Ihr konsumiert euch noch zu Tode

Marie Kondo, Hohepriesterin des Minimalismus, eröffnet einen Online-Shop.

Marie Kondo präsentiert ihre berühmte Kleiderfalttechnik, die Platz im Kleiderschrank spart. Foto: Keystone

Marie Kondo präsentiert ihre berühmte Kleiderfalttechnik, die Platz im Kleiderschrank spart. Foto: Keystone

Edgar Schuler@Edgar_Schuler

Entrümpeln, sich vom Überflüssigen trennen, von all dem Schnickschnack, der sich über Jahre nutzlos angesammelt hat, das ist, sagt Marie Kondo, Balsam für die Seele: Wer seinen materiellen Besitz ordnet und entschlackt, entschlackt und ordnet sein Leben. Die dauerlächelnde Japanerin hat auch hierzulande viele mit ihrem Aufräumfimmel angesteckt. Nun will sie aber mehr als nur Ratgeber verkaufen und eine Fernsehserie («Aufräumen mit Marie Kondo» auf Netflix). Nämlich auch das: Duftkerzen, Räucherstäbchen, Teekannen, Vorratsgläser, Serviertabletts, Badeschwämme, Flaschenöffner, Käsemesser und, ach ja, Computertastaturbürsten.

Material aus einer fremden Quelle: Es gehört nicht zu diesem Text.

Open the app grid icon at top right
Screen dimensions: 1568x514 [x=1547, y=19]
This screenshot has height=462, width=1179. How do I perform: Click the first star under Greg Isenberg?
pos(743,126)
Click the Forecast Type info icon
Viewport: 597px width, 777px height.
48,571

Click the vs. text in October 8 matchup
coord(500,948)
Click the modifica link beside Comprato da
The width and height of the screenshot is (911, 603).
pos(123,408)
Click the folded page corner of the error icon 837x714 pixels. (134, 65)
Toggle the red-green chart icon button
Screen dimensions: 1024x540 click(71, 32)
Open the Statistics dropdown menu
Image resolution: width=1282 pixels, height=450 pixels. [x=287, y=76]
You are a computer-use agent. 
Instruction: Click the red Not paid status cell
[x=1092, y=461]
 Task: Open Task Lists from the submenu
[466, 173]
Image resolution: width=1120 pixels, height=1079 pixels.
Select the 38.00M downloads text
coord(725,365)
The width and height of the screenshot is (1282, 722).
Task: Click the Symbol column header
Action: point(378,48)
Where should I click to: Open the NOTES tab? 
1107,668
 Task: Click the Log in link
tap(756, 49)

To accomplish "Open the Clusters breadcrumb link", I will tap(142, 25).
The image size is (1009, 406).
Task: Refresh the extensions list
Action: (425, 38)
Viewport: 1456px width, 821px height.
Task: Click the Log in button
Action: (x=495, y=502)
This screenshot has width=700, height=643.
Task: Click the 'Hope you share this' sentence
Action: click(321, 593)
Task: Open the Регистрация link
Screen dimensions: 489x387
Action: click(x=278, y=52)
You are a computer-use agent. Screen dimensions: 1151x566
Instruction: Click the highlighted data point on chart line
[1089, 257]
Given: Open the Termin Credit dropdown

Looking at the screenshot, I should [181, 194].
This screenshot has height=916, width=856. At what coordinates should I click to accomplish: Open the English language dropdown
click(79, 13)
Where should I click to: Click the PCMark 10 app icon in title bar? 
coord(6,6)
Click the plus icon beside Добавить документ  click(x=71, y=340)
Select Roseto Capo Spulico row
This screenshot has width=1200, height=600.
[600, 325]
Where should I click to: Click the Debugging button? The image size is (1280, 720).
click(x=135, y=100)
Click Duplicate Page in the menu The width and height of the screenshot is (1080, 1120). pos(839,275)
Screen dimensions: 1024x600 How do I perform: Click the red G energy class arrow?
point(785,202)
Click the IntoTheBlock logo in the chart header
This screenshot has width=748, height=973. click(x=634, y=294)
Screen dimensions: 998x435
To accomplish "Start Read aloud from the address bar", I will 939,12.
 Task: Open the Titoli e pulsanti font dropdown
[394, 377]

Kondos Radikal-Minimalismus ist eine verkappte Verführung zu noch mehr Konsum.

Sicher, was Kondo seit gestern, pünktlich zum Weihnachtsgeschäft, in ihrem neuen Online-Shop anbietet, ist alles von ausgesuchtester japanischer Schlichtheit. Zweifellos wurden sämtliche Produkte nachhaltig hergestellt und fair gehandelt. Eine Zierde für jede nach der Konmari-Methode leer gefegte Wohnung. Nur: Der Verdacht steigt auf, dass auch von diesen edlen Dingen sich die meisten nutzlos ansammeln werden. Bis uns dereinst Marie Kondo lächelnd erklärt, wir sollten das Zeug dem nächstbesten Brockenhaus anvertrauen, weil es «keine Freude mehr entfacht».

Ihre Kritiker sagen es schon lange: Kondos Radikal-Minimalismus ist eine verkappte Verführung zu noch mehr Konsum. Und noch mehr Konsum.